BEGIN LISTED ENTRIES
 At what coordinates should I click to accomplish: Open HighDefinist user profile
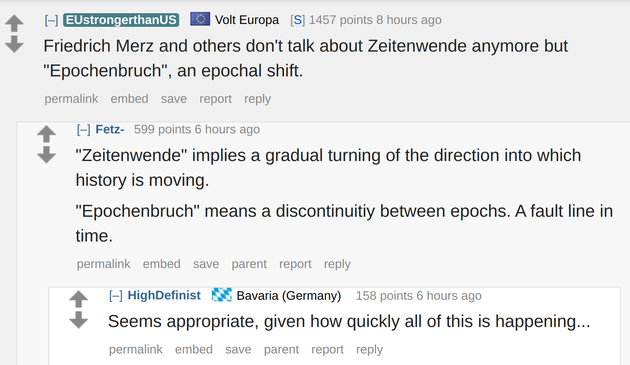(164, 295)
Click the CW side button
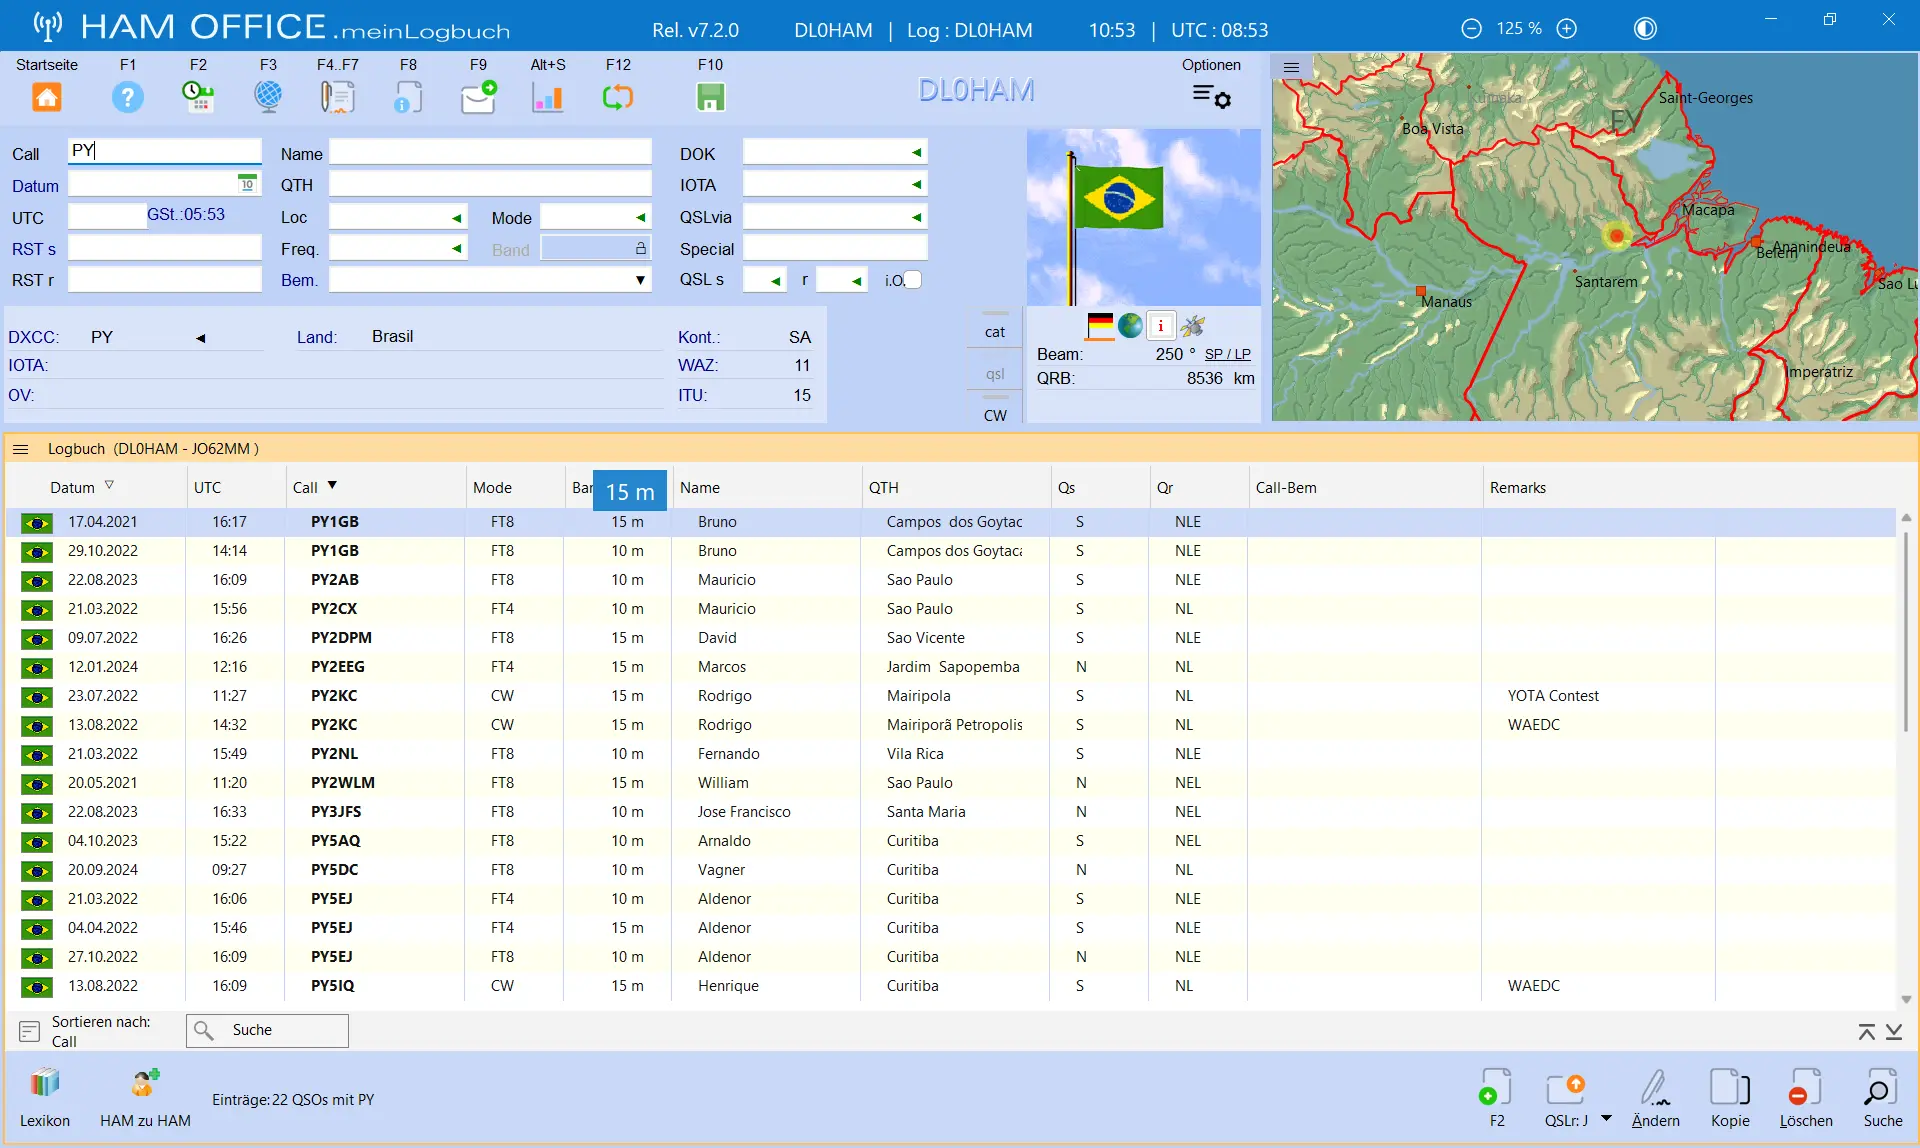 point(995,415)
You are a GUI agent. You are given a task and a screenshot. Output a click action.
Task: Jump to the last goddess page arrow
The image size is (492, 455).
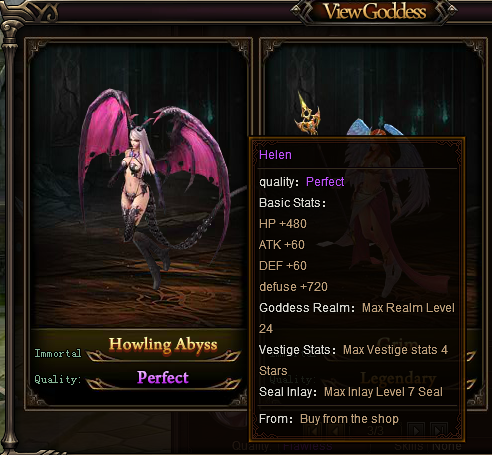click(438, 430)
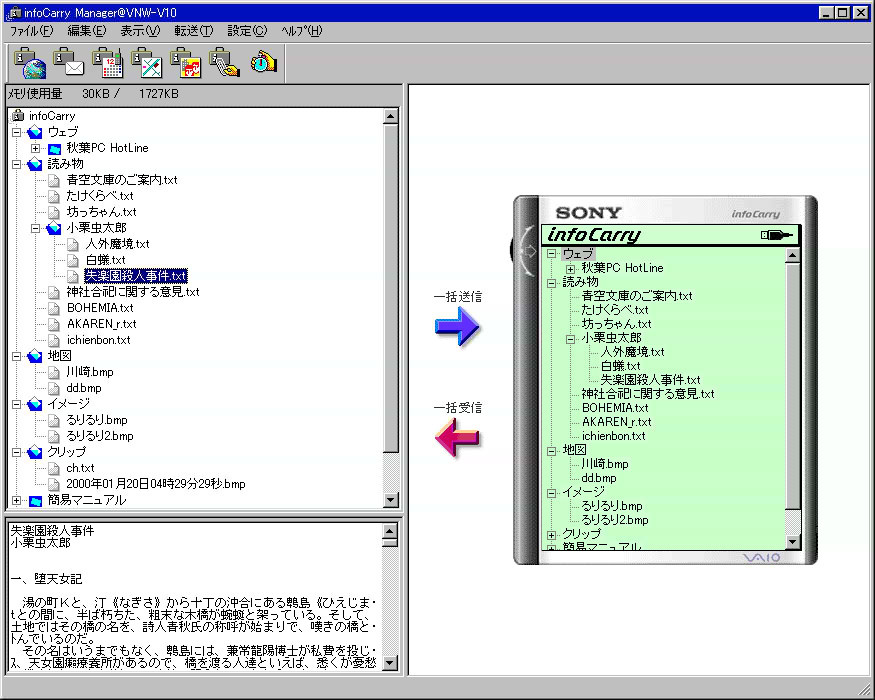The height and width of the screenshot is (700, 875).
Task: Select 川崎.bmp in the left tree
Action: pos(90,372)
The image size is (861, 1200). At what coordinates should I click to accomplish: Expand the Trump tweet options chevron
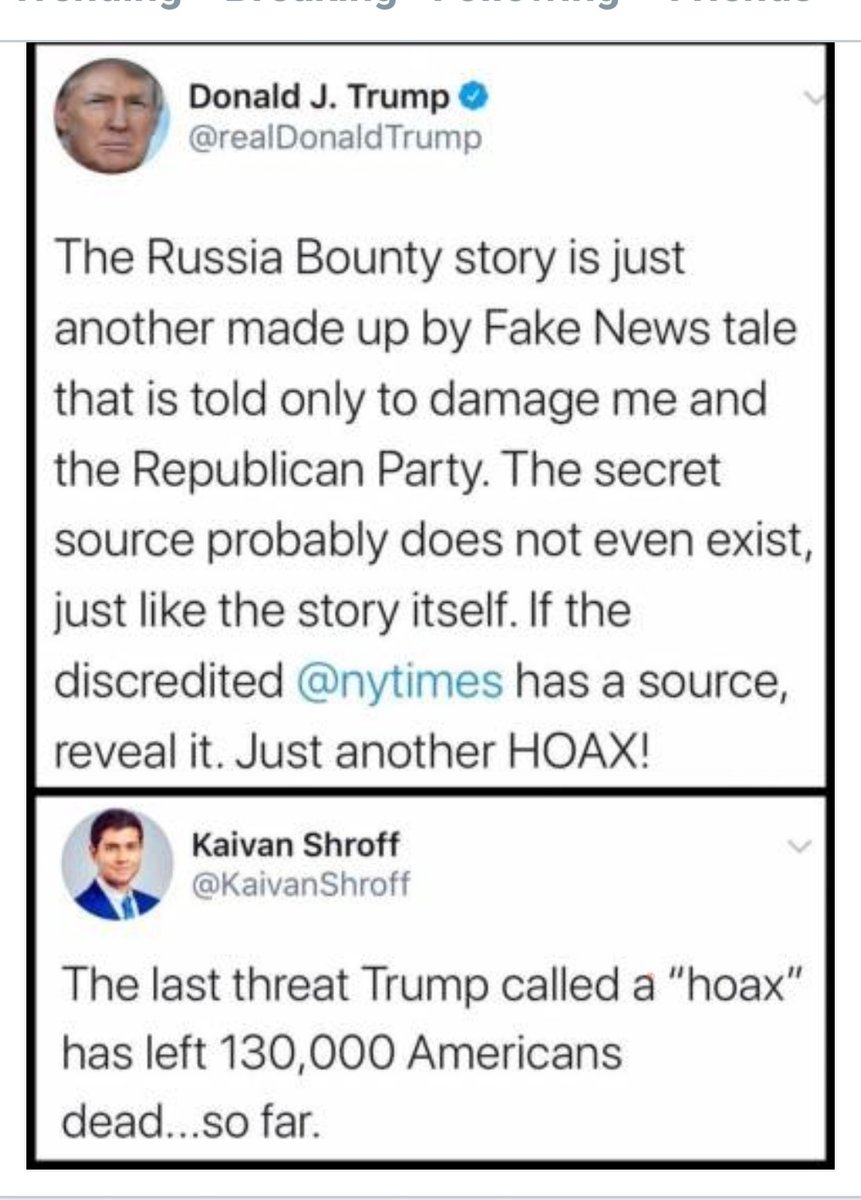click(x=817, y=98)
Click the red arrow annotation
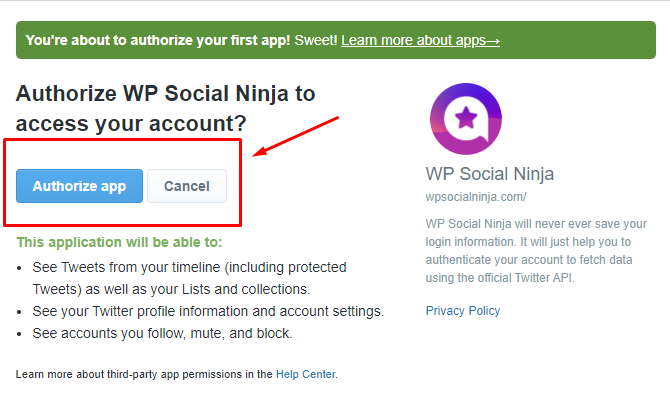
END LISTED ENTRIES
_PROBLEM_
Copy all the lines of data exactly as they appear, dropping any images.

_SOLUTION TO THIS TASK_
 At what coordinates should I click to accomplish: Open HighDefinist user profile
(164, 295)
Click the CW side button
 point(995,415)
You are a GUI agent. You are given a task and a screenshot. Output a click action.
Task: Jump to the last goddess page arrow
The image size is (492, 455).
click(438, 430)
The height and width of the screenshot is (700, 875).
Task: Select 川崎.bmp in the left tree
Action: pos(90,372)
The image size is (861, 1200). At what coordinates should I click to accomplish: Expand the Trump tweet options chevron
click(x=817, y=98)
Click the red arrow annotation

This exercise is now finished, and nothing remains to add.